I wish Coates would have done this extra work too in the piece, especially because of other things DOOM said about writing and writing artifacts, like this:
“Ever since third grade, I had a notebook and was putting together words just for fun,” Dumile went on. “I liked different etymologies, different slang that came out in different eras. Different languages. Different dialects. I liked being able to speak to somebody and throw it back and forth, and they can’t predict what you’re going to say next. But once you say it they’re always like, ‘Oh, shit!’ ”
Taking notation out of hip-hop and into task management, here is the elegant and streamlined dash/plus system from Patrick Rhone. What I like most about it is how the dash can be transformed into all other necessary symbols (L or R arrow, box, triangle, etc.) to represent the status of the task. It's slick. It was making the rounds again last week on Micro.Blog and for good reason.
Status Board
Reading: I recently finished the one masterful novel unfit for reading during a pandemic: José Saramago's Blindness. I say "unfit" because it follows a group of unnamed people through an unexplained mass epidemic of blindness that has afflicted the world. I had been saving the novel for a while and couldn't put it off any longer. As it would be, I finished the last page on the last day of 2020. Perhaps that will be in some way symbolic.

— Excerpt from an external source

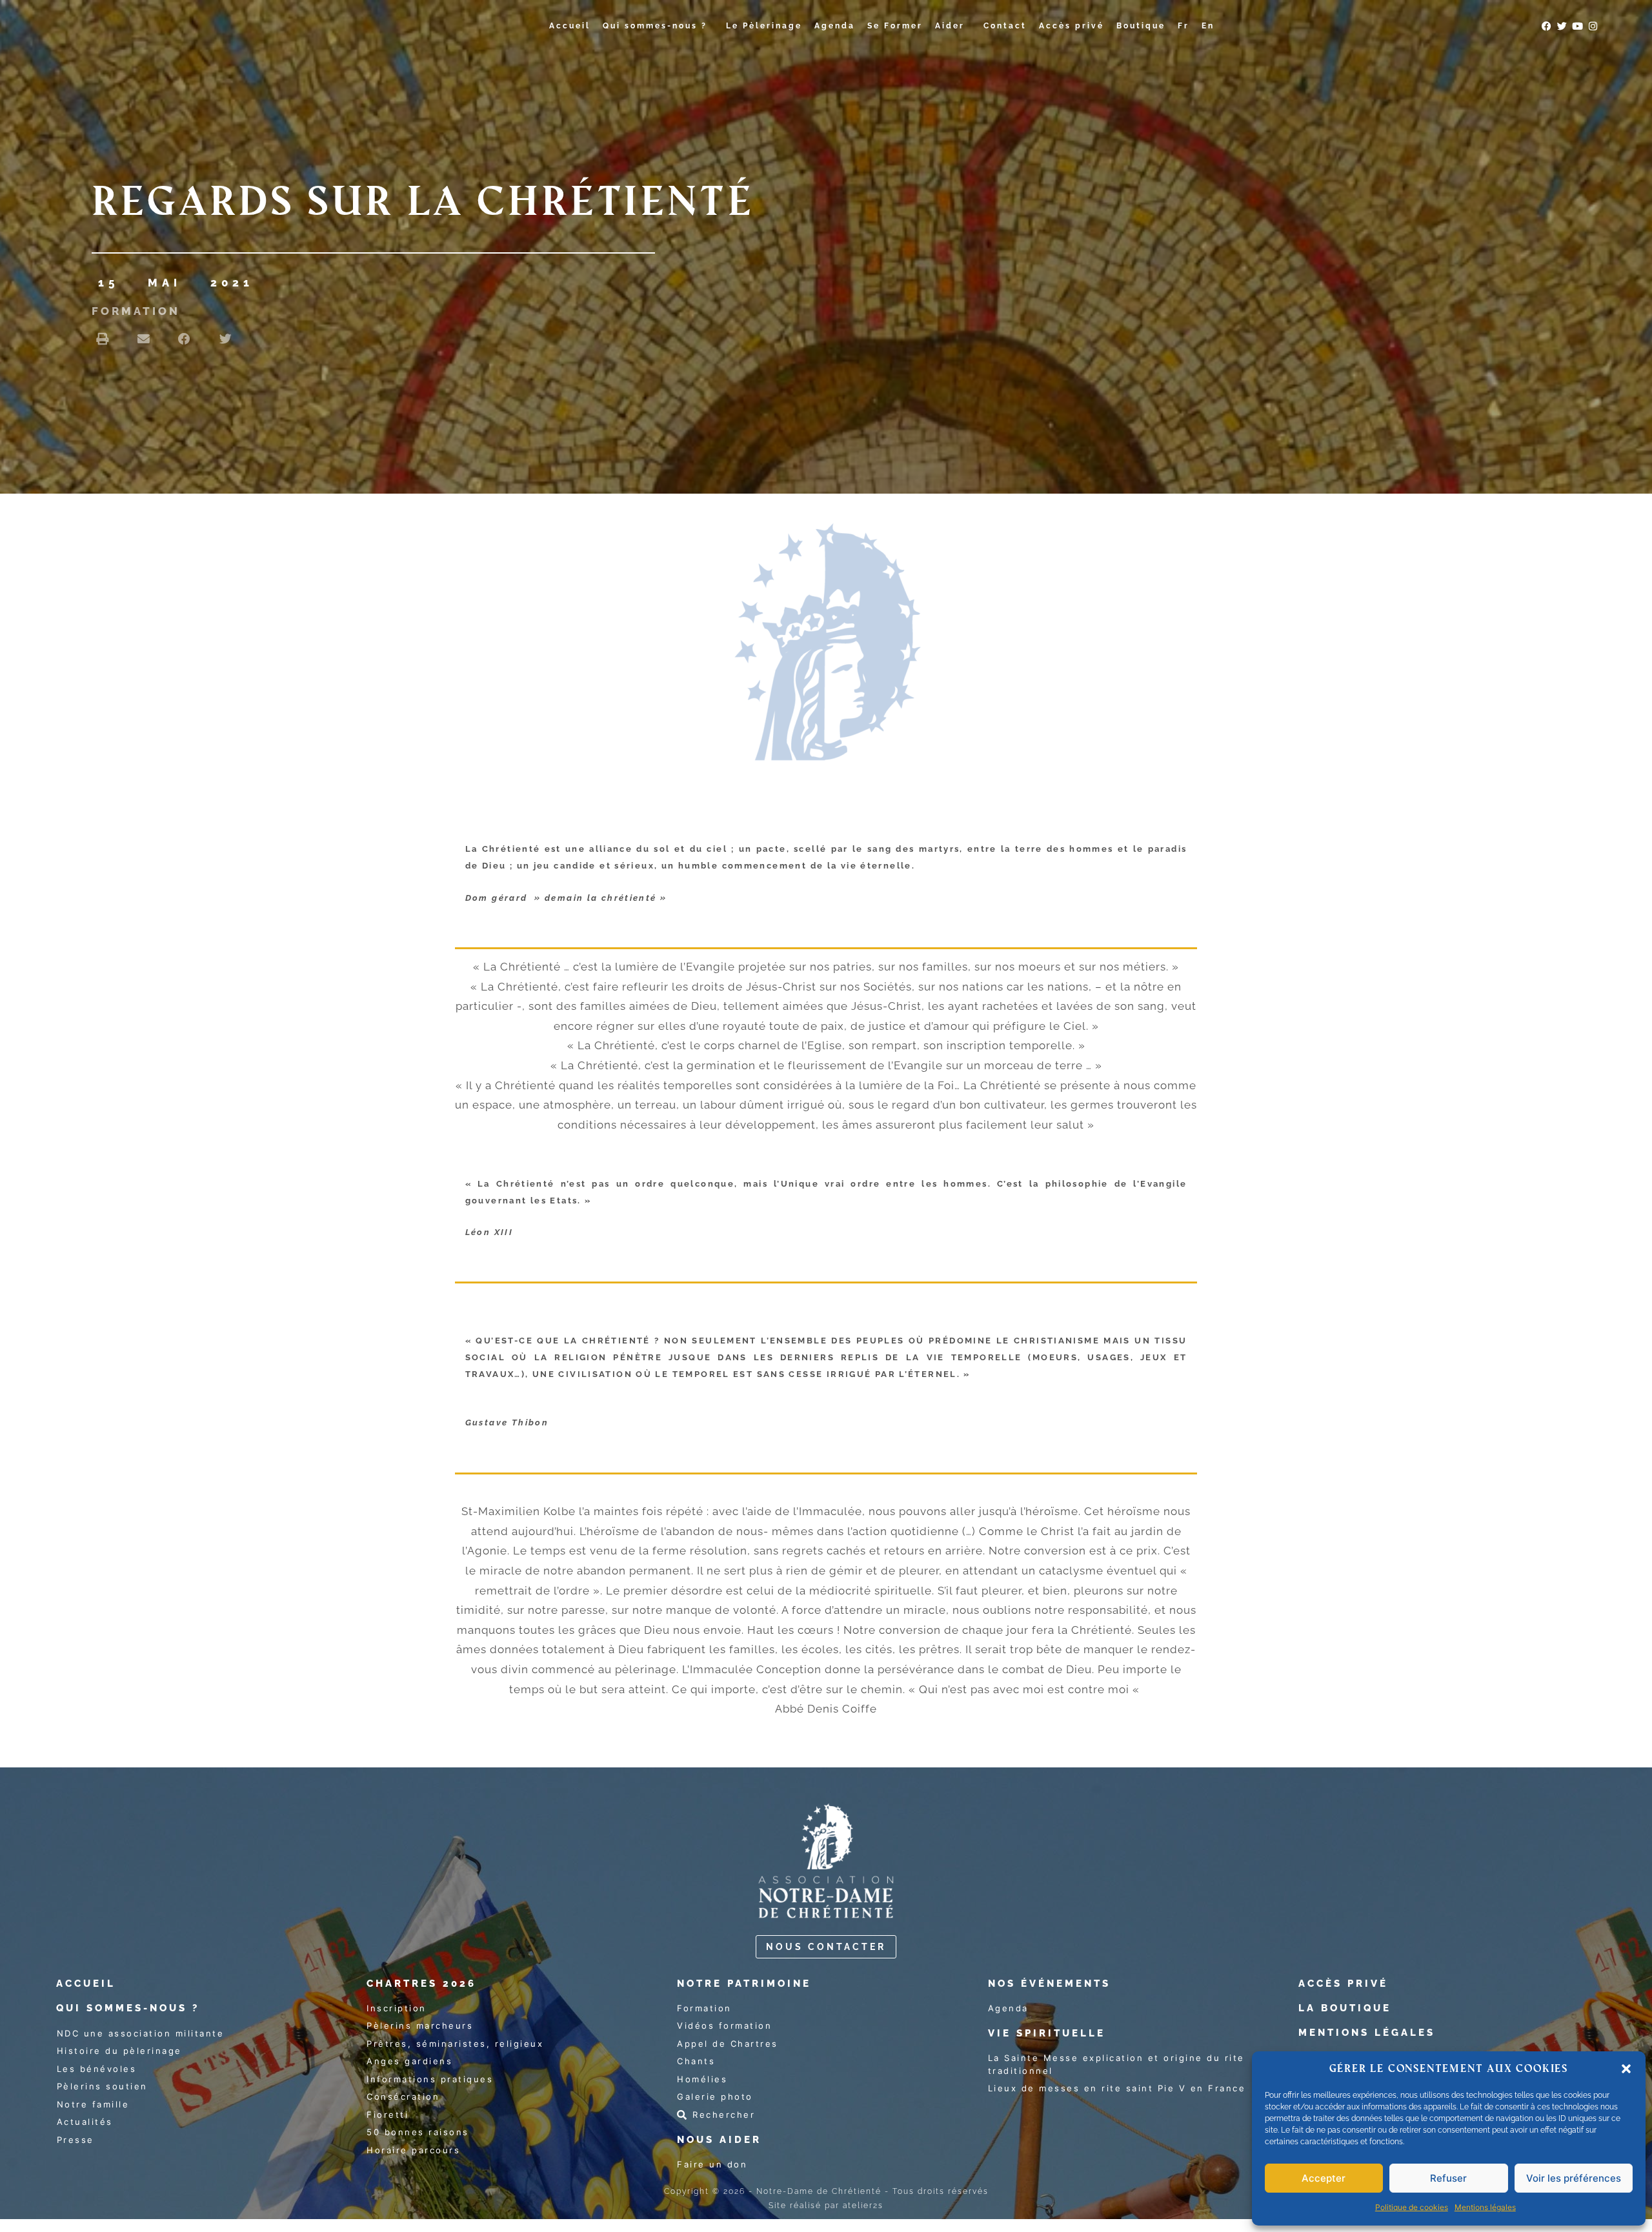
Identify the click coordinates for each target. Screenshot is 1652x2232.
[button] (1626, 2068)
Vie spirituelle (1046, 2033)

Writing: We are in the home stretch of an article that theorizes the spaces in which teachers and teacher activists self organize. I came in a bit late to this article with my writing partners, but I’m happy that Carol Levine’s ideas on forms that I brought with have come to lead the way. Levine’s book made quite a splash when it came out in 2015, and the praise is all deserved. You can find a few reviews and commentaries of it on my pinboard here
Teaching: On for this semester is a course on reading and teaching young adult literature through anti-racist and anti-oppressive approaches. We are starting off with the very excellent Letting Go of Literary Whiteness by Carlin Borsheim-Black and Sophia Tatiana Sarigianides. You can check out the course description and learning objectives on this post if you like.
Listening: MF DOOM. Like so many others, I’m revisiting his catalog on account of his sudden passing.
Viewing: I’m a late watcher by habit. So in typical fashion, I finally watched The Mandalorian. Both seasons, back to back, all the way through. Serious binge. Big pop on the final scene.